With my tablet and Google Books, I can increase that habit a thousand-fold. I’ve been meaning to read quite a few copies of classic novels I downloaded, but I haven’t had much luck. The most recent casualty is a book titled, “Ghost Stories,” written by a man with the unlikely old-timey name of Felix Octavius Carr Darley.

It’s essentially a book of ghost stories that aren’t ghost stories. Hence: false advertisement. It’s a 200+ page short story collection trying to debunk belief in ghosts by telling 2+ page stories about haunted houses where the real culprit is really the family dog, or a drunken brother. It’s like Scooby-Doo without all the Scooby Snacks and rubber masks. Basically they’re scary stories that aren’t scary and there’s a narrative at the end of each story explaining how it was never a ghost, but an equally unlikely situation that was responsible for each haunting.

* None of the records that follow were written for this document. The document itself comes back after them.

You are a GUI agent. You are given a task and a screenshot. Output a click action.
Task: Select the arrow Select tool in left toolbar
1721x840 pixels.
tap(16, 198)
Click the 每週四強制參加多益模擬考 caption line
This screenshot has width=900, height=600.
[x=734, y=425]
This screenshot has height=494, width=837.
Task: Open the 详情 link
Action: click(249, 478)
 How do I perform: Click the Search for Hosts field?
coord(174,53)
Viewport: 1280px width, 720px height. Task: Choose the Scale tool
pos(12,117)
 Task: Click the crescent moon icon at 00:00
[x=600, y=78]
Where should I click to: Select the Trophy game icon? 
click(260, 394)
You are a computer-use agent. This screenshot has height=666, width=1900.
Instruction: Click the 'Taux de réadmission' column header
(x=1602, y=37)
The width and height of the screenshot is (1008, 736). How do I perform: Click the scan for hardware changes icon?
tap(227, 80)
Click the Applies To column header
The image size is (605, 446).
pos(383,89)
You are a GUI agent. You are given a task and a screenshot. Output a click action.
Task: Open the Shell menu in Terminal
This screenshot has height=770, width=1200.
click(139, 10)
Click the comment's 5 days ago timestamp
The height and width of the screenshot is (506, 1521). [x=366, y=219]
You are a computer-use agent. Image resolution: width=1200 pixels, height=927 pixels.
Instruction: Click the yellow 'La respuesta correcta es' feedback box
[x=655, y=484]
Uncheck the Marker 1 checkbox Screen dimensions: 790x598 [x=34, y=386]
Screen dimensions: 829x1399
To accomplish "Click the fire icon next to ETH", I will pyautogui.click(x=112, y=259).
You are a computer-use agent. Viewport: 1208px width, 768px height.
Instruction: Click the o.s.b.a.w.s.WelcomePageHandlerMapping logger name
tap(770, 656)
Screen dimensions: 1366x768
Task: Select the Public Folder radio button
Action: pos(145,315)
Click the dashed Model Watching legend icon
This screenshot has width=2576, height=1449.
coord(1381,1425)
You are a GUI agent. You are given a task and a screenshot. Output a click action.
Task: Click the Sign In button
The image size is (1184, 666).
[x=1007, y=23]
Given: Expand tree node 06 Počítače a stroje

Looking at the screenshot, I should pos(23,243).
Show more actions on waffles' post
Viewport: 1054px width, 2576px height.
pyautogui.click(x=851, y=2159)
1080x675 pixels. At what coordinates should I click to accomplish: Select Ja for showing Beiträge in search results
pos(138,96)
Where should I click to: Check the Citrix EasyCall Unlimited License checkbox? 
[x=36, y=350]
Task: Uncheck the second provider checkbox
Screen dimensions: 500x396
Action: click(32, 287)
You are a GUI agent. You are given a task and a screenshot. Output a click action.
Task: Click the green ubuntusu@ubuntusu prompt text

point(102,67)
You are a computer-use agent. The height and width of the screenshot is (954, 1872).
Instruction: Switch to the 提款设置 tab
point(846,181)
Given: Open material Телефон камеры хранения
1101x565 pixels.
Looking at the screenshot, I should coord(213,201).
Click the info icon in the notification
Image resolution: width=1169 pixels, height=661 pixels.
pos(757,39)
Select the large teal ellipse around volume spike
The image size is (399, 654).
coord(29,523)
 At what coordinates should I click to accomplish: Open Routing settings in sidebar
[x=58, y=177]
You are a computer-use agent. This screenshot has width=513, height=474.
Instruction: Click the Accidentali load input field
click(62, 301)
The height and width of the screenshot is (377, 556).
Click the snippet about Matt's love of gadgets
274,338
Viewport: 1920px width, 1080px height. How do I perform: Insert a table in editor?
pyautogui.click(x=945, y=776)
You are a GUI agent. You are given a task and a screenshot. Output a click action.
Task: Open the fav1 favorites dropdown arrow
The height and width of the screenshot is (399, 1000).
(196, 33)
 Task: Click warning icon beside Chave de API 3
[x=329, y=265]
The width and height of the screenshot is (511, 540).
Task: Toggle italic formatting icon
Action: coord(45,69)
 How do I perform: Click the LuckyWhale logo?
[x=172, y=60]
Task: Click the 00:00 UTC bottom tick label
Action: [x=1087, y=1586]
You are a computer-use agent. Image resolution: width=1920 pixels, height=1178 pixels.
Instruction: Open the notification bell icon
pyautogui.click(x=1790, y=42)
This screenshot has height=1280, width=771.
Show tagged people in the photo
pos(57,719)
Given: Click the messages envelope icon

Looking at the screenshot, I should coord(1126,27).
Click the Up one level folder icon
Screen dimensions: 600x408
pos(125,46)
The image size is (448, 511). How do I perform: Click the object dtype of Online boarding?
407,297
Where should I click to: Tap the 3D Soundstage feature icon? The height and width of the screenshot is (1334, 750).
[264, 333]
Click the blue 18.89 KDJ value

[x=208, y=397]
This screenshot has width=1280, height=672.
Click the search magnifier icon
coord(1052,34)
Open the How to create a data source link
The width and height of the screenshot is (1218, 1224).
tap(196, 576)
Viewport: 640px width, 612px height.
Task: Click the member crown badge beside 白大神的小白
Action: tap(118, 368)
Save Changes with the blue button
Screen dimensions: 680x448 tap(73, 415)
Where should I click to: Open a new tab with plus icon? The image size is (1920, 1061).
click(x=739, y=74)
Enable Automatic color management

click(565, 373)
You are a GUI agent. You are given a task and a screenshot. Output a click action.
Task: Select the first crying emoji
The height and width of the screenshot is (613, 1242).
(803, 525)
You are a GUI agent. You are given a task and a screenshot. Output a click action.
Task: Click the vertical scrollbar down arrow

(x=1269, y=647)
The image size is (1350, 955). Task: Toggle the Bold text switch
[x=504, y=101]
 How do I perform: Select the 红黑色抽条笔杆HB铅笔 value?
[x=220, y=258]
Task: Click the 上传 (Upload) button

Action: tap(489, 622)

CASE CLOSED! Really, the book is an asshole. I don’t know if books themselves can be assholes, or it’s the author, but this book is an asshole. It reminds me of those books I read as a kid like Encyclopaedia Brown that were full of two-page mysteries you were supposed to solve yourself before reading the solution, which made less sense than what you’d been thinking of. Also, since the stories are all made up, it’s not like it’s using any factual evidence to debunk myths, like Mythbusters does. The author could have taken the time to research real incidents, since he’s claiming that the belief in ghosts and stories about them are commonplace. That doesn’t happen. The whole time you’re reading this book you’re thinking, “You know what would have been better than there not being a ghost? If there’d been a ghost. That would be interesting.” If you took this book, edited out the last few paragraphs about how stupid everyone in the story was for thinking there was a ghost, and have them be violently ripped to shreds by hands from Hell, then you’d have a book.

Ironically, having died in 1888, the author is now a ghost.